THE PROBLEM
Turn the records between the lines holding "Screen dimensions: 756x425" and "Action: 223,268", inclusive, into a numbered list, skipping any blank lines.

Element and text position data
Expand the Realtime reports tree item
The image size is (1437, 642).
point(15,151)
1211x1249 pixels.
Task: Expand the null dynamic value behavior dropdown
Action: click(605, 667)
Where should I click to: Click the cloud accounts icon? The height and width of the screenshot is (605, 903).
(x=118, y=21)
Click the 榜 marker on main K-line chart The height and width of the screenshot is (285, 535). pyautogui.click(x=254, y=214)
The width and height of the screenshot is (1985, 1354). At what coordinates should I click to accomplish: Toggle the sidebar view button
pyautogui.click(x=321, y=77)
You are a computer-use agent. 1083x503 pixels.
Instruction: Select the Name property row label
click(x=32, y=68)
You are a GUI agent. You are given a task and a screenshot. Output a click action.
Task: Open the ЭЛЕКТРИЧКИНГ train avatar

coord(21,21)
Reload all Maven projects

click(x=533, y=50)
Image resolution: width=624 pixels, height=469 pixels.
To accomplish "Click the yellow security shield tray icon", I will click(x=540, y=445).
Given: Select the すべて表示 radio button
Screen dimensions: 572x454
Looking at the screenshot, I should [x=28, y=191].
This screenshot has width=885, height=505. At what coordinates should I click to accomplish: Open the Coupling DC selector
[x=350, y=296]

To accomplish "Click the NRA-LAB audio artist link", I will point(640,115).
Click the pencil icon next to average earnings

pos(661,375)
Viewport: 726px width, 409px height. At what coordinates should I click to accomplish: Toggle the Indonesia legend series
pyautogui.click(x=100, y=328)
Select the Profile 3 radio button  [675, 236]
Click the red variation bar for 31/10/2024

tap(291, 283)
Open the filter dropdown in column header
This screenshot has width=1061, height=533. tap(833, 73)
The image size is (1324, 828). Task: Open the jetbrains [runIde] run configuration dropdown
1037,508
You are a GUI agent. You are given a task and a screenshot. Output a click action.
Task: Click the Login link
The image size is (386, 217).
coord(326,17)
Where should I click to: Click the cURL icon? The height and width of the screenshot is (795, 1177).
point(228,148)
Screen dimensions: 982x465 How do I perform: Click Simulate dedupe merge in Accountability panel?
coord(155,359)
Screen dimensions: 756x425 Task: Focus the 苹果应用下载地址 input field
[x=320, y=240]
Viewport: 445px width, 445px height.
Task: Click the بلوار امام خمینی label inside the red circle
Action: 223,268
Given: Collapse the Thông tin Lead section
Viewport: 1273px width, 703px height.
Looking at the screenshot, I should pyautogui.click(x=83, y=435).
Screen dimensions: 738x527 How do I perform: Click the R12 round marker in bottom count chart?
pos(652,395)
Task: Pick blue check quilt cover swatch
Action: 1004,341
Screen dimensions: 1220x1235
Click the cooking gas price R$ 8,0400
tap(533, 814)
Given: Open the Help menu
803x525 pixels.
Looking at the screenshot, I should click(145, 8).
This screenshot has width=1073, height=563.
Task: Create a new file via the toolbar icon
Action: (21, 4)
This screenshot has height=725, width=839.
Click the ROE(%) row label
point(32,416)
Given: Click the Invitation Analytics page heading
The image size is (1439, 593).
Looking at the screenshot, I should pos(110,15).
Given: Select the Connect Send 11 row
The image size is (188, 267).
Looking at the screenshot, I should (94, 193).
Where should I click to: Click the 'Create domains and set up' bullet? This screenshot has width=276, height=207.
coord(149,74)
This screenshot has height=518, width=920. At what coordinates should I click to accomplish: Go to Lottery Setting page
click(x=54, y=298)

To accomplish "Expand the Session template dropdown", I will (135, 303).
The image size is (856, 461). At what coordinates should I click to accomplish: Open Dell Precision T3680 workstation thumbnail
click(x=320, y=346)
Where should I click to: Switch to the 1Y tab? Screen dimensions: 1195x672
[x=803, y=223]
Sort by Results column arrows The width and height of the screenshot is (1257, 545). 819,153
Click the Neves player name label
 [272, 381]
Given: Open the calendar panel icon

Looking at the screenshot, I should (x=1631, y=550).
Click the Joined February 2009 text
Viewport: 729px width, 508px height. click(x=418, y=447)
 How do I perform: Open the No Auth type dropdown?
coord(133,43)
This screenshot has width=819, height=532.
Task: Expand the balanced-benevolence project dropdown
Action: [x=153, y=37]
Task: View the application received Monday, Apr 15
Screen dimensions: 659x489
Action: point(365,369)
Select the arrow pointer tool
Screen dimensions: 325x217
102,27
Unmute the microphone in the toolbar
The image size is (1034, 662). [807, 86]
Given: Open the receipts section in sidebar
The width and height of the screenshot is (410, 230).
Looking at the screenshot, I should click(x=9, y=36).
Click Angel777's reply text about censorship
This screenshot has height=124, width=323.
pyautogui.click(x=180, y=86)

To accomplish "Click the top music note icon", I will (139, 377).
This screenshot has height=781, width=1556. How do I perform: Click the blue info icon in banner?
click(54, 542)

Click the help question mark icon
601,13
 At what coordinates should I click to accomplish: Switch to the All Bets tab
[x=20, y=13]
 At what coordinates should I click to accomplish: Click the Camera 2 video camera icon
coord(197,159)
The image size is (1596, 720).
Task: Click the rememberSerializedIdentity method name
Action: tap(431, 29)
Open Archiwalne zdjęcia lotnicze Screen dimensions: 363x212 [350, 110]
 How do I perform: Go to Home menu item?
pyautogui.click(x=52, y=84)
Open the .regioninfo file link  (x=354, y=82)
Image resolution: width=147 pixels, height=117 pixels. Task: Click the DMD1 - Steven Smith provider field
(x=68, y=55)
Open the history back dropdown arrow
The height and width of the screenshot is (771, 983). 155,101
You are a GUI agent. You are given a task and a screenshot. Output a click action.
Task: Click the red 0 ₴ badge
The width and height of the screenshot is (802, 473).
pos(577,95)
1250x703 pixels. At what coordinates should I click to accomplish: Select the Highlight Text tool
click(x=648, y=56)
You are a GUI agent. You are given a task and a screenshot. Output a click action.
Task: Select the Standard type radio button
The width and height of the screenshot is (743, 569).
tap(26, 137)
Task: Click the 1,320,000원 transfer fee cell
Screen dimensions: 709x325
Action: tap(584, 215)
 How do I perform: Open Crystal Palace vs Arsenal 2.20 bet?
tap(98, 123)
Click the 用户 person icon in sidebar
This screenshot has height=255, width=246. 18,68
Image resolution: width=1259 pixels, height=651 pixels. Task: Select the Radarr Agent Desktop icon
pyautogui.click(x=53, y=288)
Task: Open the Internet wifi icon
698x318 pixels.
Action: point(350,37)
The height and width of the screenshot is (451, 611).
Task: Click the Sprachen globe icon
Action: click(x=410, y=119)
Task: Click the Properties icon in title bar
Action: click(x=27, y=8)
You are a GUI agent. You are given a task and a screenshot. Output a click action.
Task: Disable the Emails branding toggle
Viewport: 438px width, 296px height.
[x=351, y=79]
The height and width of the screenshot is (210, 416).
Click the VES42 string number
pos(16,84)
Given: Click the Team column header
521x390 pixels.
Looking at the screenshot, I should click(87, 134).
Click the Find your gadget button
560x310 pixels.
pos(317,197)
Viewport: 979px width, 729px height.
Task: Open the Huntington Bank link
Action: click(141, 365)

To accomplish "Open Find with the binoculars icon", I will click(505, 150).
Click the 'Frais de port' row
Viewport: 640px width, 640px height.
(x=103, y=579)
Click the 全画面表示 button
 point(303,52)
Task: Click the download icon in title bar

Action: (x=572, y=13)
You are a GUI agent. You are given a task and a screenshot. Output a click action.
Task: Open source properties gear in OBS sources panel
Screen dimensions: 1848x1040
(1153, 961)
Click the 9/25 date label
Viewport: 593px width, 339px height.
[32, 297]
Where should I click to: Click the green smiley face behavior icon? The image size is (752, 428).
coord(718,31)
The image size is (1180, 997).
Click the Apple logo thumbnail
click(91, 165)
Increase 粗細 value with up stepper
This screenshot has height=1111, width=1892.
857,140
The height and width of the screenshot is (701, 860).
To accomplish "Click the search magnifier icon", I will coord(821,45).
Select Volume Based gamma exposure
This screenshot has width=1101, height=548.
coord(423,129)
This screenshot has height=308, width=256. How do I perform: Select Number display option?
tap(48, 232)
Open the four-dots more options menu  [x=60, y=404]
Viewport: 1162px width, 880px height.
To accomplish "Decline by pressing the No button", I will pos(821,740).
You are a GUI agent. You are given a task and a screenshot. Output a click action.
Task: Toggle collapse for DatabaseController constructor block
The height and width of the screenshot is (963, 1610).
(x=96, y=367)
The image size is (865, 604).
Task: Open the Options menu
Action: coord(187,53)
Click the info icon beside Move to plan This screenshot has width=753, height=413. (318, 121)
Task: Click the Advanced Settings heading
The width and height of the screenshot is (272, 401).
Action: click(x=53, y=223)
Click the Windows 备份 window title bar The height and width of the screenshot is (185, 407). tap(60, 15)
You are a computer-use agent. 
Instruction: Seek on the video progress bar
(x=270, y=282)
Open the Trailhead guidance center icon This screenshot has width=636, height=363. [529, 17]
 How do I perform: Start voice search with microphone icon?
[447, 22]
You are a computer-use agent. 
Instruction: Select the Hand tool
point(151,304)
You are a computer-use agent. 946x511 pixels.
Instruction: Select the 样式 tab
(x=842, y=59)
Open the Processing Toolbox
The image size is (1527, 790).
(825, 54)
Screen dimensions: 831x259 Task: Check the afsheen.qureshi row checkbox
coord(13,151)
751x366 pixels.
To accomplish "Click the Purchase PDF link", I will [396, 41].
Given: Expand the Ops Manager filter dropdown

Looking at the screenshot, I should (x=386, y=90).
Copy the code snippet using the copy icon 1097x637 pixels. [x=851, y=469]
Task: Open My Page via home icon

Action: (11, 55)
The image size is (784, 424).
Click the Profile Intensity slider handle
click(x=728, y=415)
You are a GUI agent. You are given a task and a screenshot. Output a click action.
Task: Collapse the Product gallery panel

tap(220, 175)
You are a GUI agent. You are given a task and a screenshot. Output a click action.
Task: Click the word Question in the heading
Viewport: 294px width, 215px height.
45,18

SOLVED PROBLEM
1. Screen dimensions: 756x425 Task: Focus the 苹果应用下载地址 input field
2. [x=320, y=240]
3. Viewport: 445px width, 445px height.
4. Task: Click the بلوار امام خمینی label inside the red circle
5. Action: 223,268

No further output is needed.